No Ao Cabo Teatro existe essa ideia de estar ligado a um teatro de palavra, de o visitar de uma forma contemporânea. Todos gostamos de peças grandes, gostamos de fazer Shakespeare, gostamos de Molière, de Racine, Tchékov e de coisas pequenas também. Então, criámos uma coisa entre o clássico e o contemporâneo, entre o grande teatro do mundo e o pequeno teatro do mundo e, depois, como precisamos de muitos meios, apostamos muito na circulação e na digressão, porque é a maneira de criarmos uma engenharia financeira para sustentar esses projectos. O Ao Cabo Teatro foi das companhias que mais circulou e montou repertório.
Estava à espera deste convite?
Foi muito simples. Estava em casa a regar o jardim e telefonou-me a senhora secretária a marcar-me uma reunião com o senhor ministro e aí foi-me feito o convite e eu aceitei. Quando me telefonaram a convidar para dirigir o ANCA [Auditório Nacional Carlos Alberto] também estava no jardim dos meus pais a regar as plantas. Seria absolutamente hipócrita dizer que nunca imaginei dirigir um teatro. Qualquer encenador que faz repertório imagina sempre aquilo que melhor pode potenciar ou deseja fazer. Agora, o principal objectivo que eu sempre tive foi fazer teatro.
Como actor?
De todas as maneiras possíveis e imagináveis. Eu divirto-me muito como actor, sofro mais como encenador mas, mesmo assim, é a profissão mais maravilhosa do mundo, especialmente se uma pessoa tiver a sorte que eu tenho tido (também fiz por ela). Podemos ser criança até à terceira idade.
Na apresentação da programação para o centenário falou-se de uma companhia quase residente.
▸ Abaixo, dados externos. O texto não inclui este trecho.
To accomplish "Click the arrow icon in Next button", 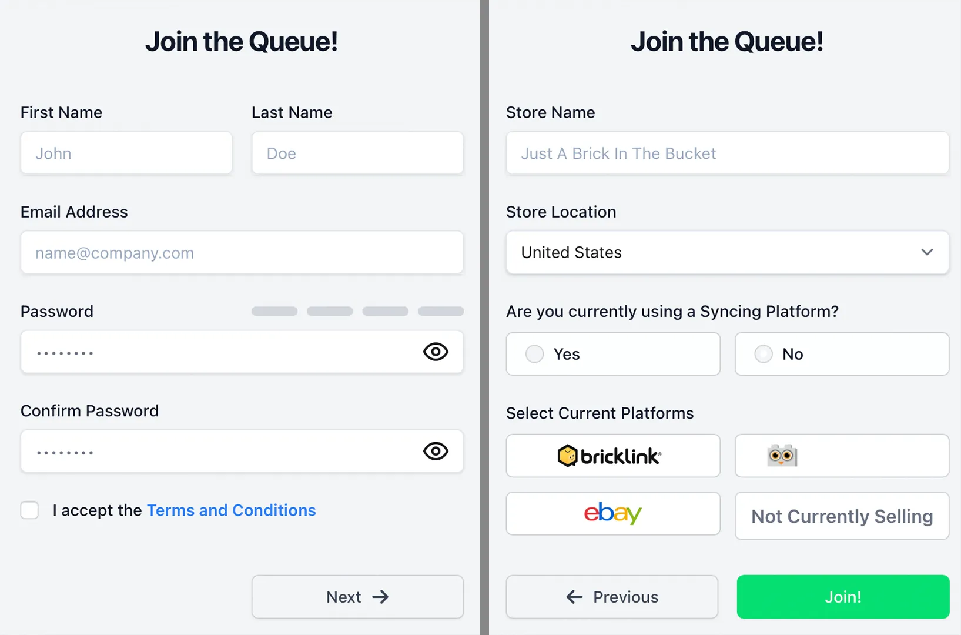I will point(381,597).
Como é que isto vai funcionar?
Uma companhia residente é uma companhia que se prolonga indefinidamente no tempo. Uma quase residente é uma companhia que nos permite o convívio com actores durante o período de um ano que, depois, pode ser renovado ou não.
E já há nomes?
Estamos a trabalhar. Tem de haver uma escolha aturada porque também queremos ter em conta a questão da paridade, que é muito importante e que é preciso confrontar com a assimetria das dramaturgias clássicas, sobretudo, porque ninguém pensava em paridade naquela altura.
Também está envolvido em projectos comunitários. Vê a arte como modo de integração?
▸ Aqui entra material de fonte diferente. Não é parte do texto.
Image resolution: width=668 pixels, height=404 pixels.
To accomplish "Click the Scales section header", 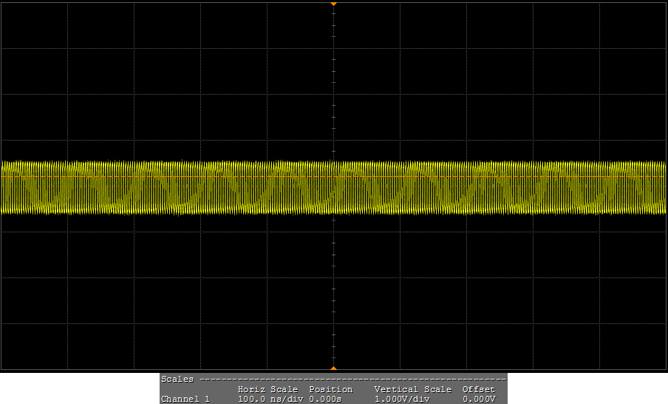I will pyautogui.click(x=177, y=379).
A arte é o estabilizador social número um. Isto surgiu por acaso. A ideia não foi minha, foi do Carlos Costa, do Visões Úteis, que me desafiou a levar O Subterrâneo às prisões do país. Marcou-me muito e enche-me profundamente de alegria ir para uma comunidade, como fui para a Cova da Moura, ou agora no Aleixo, de poder intervir com aquilo que eu sei fazer, que é brincar, e de poder com isso discutir e potenciar a dignidade das pessoas. Vamos [TNSJ] abrir dois clubes de teatro. O sub-88 e o sub-18 estão ligados ao serviço educativo e vamos construir dois espectáculos ao longo do ano de 2020. Um chama-se Once Upon a Time na Cantina e o outro Once Upon a Time no Autocarro. Eu não tenho carta de condução, conheço o Porto todo a pé ou de transportes públicos e sou um fã incondicional dos autocarros STCP, porque são melhor do que o cinema. Às vezes viajo de autocarro por vício. É um sítio onde se vive a cidade de outra maneira.